_Source excerpt_
+ + + + +
This is the static version of my first Mentat Month report for May 1-3, 2008. The current wikified version is here, and may be updated.
To introduce Mentat Month briefly: it's a for-fun monthlong intensive exploration of mind hacks with a curriculum based on the materials on the Mentat Wiki. We're going to go meta and see how much we can tinker with and accelerate our own learning processes. You can play as well - just click on the link and view the "Process" instructions (which include a process for improving the process, in true meta style).
I read the book Mind Hacks cover-to-cover to get ideas for things to fill my "toolbox" and decided that my first action would be to cut the cruft in what I say and write - a few things in particular are listed below.
- No ums or ahs. No usages of the word "like" other than in the context of indicating enjoyment of something.
- No conventional swear words. Cursing like a sailor is allowed iff it is done inventively. For instance, Shakespearean curses are kosher, as are sci-fi curses, mathematical insults, or colorful words from foreign languages. As soon as a curse becomes a habit, it must be discarded.
- No using phrases like "I think", "I guess", "I don't know", and so on as trailing sentence clauses to downplay statements actually believed to be fact. Instead, come out clean and actually state them upfront as things believed to be fact. In other words, if these clauses are spoken, they've got to be firmly said at the start of the sentence.
- No saying statements as questions? (This only applies to spoken language and is a common female speech trait).
+ + + + +
_Information shown_
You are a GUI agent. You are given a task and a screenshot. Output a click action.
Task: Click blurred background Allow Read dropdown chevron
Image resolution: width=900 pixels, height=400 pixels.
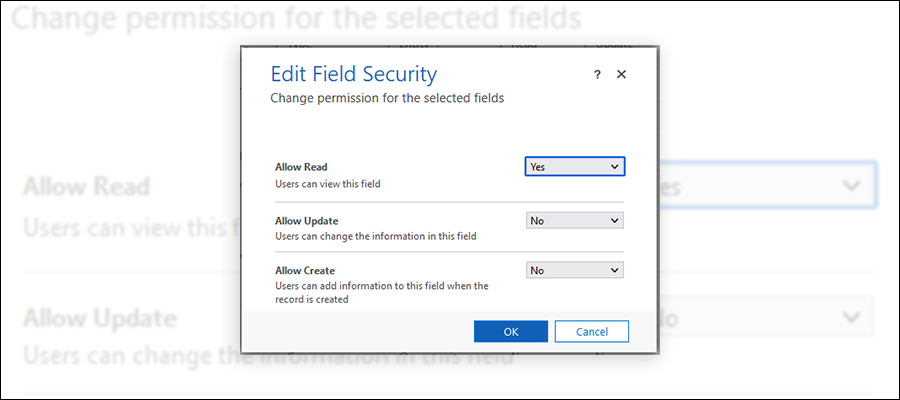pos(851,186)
+ + + + +
_Exercises to complete_
1 > Edit the Mentat Month report, giving everything from "- No using phrases" down to "female speech trait)." again with "sentence" replaced by "remark".
2 > Answer these questions about the Mentat Month report:
(a) What dates does the report cover?
(b) Which book did the writer read cover-to-cover for ideas?
(c) Under what condition is cursing allowed?
3 > Carry the Mentat Month report forward from where it stops.

_Task-by-task results_
1 >
- No using phrases like "I think", "I guess", "I don't know", and so on as trailing remark clauses to downplay statements actually believed to be fact. Instead, come out clean and actually state them upfront as things believed to be fact. In other words, if these clauses are spoken, they've got to be firmly said at the start of the remark.
- No saying statements as questions? (This only applies to spoken language and is a common female speech trait).

2 >
(a) May 1-3, 2008.
(b) Mind Hacks.
(c) Only if it is done inventively.

3 >
- Find alternative ways of intensifying descriptions that do not involve the use of the words "really" or "very." For instance, instead of saying "very good," say "excellent." Instead of saying "really expensive," say "astronomically costly."
- Avoid using the words "but" and "however" (and other synonyms not listed here) if at all possible. Try to use "and" in the sentence instead; it's remarkable how this will flip the meaning of a phrase. This was inspired by the "Yes, And" rule in improvisational comedy.
- Minimize the usage of the first person personal pronouns ("I/me") - this not so much as a "cutting the cruft" exercise as it is an experiment in how well English takes to this type of usage, since many other languages imply/omit the pronoun when speaking of oneself.
- (This probably only applies to me, so I can't think of a way to state this without using personal pronouns.) Speak in a natural voice range. I have the habit of trying to pitch my voice to blend in with the voices of others speaking; since I hang out mostly with males on account of my profession (engineer), it means that I strain my vocal cords by speaking below what I think is my natural range.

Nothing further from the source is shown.